Quem receber o dinheiro sem ter direito, segundo eles, terão de ressarcir o valor à União e ainda poderá ser investigado em inquérito policial e ser denunciado pelo Ministério Público Federal.
Desde o lançamento do aplicativo, na terça-feira (7), 27 milhões de cadastros foram feitos para solicitar o valor.
Nesta quarta (8), usuários foram às redes sociais para ironizar quem baixava o app da Caixa para pedir o auxílio sem ter direito a ele. Outros pediam que quem não precisasse não fizesse a solicitação.

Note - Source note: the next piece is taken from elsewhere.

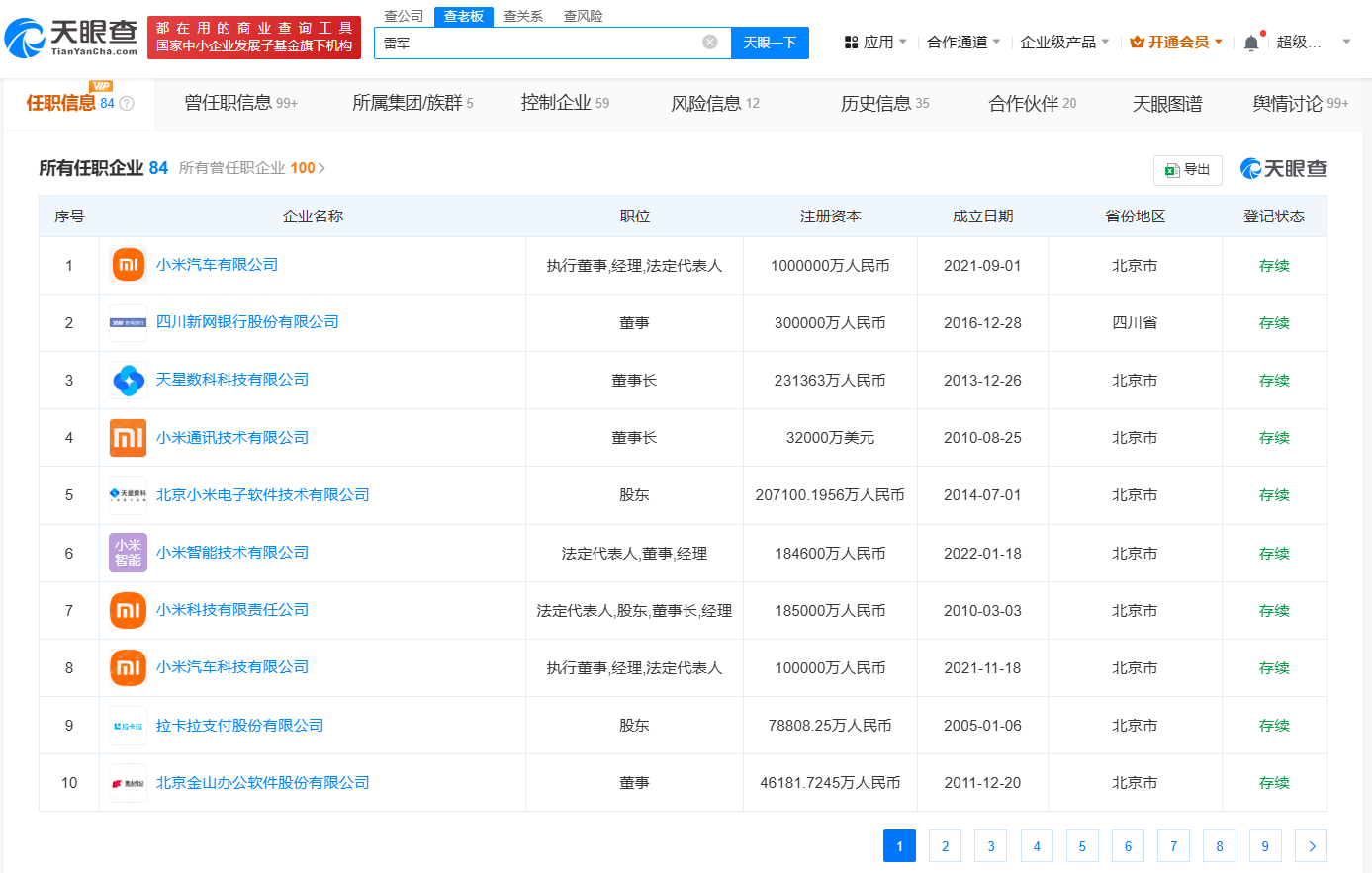Clear the search box with X icon
The width and height of the screenshot is (1372, 873).
[x=709, y=43]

Pelas regras, pode pedir os R$ 600 quem não tem emprego formal, tenha renda familiar de até R$ 3.135 (ou R$ 522,50 por pessoa da família) e não recebe benefícios previdenciário, assistencial ou seguro-desemprego.
O sistema da Caixa é baseado na autodeclaração de quem pede o benefício. O cadastro está sujeito a conferência pelo governo, que cruza as informações fornecidas com bases de dados como as do CadÚnico (cadastro único para programas sociais), da Receita Federal, da Previdência Social e da Secretaria do Trabalho.

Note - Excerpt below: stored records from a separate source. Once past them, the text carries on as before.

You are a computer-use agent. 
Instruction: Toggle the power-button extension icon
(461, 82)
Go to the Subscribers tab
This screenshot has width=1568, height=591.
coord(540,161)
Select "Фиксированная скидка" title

“Uma pessoa poderia inserir informações falsas que a tornaria apta a receber o pagamento, mas isso caracteriza falsidade ideológica”, diz João Rassi, sócio do escritório de advocacia Siqueira Castro. A pena para o crime varia de um a cinco anos de prisão.
Segundo ele, o delito pode ser cometido ainda que a pessoa não use documentos falsos; bastaria declarar indevidamente ter direito ao benefício para configuração do crime. Se houver uso de documentos falsos para cometer a fraude, haveria o crime de falsidade material, de acordo com Rassi.
Nesses casos, também pode haver o crime de estelionato, se o dinheiro chegar a ser depositado na conta de quem não tem direito ao valor. “O delito de falsidade é um crime para obter o benefício financeiro em detrimento da União, que é absorvido pelo de estelionato”, afirma.
Esse estelionato teria o agravante de ser cometido contra a assistência social, o que aumenta em um terço a pena, que varia de um a cinco anos de prisão, segundo Rassi.
Para o criminalista Leonardo Avelar, sócio do escritório Cascione, pode haver crime antes mesmo de o pagamento ser realizado, porque, para pedir o benefício, o solicitante precisa ler quais são os critérios e declarar que se enquadra neles.
“Quem faz isso incorre em falsidade, e a conduta pode ser caracterizada também como tentativa de estelionato. Seria pouco crível alegar na Justiça que não sabia quais são os requisitos [para receber o auxílio]”, afirma Avelar.
Os advogados dizem, ainda, que uma eventual alegação em juízo de que o valor de R$ 600 é insignificante e que, por isso, não há crime tende a ser desconsiderada pelos tribunais.
Claudio Machado, especialista em gestão de identidades e pesquisador do ITS Rio, diz que o cruzamento da base de dados do governo deve restringir a possibilidade desse tipo de fraudes.
“O aplicativo para solicitação do auxílio foi desenvolvido pela Caixa em conjunto com a Dataprev, estatal que tem acesso a bases de dados como a da Receita e a da Previdência. Se alguém chegar a pedir o benefício indevidamente, é provável que seja bloqueado”, afirma ele.
O maior problema, diz Machado, não é evitar esse tipo de fraude, mas fazer com que a população vulnerável tenha acesso ao recurso. A exigência de ter CPF em situação regular, afirma ele, é uma barreira.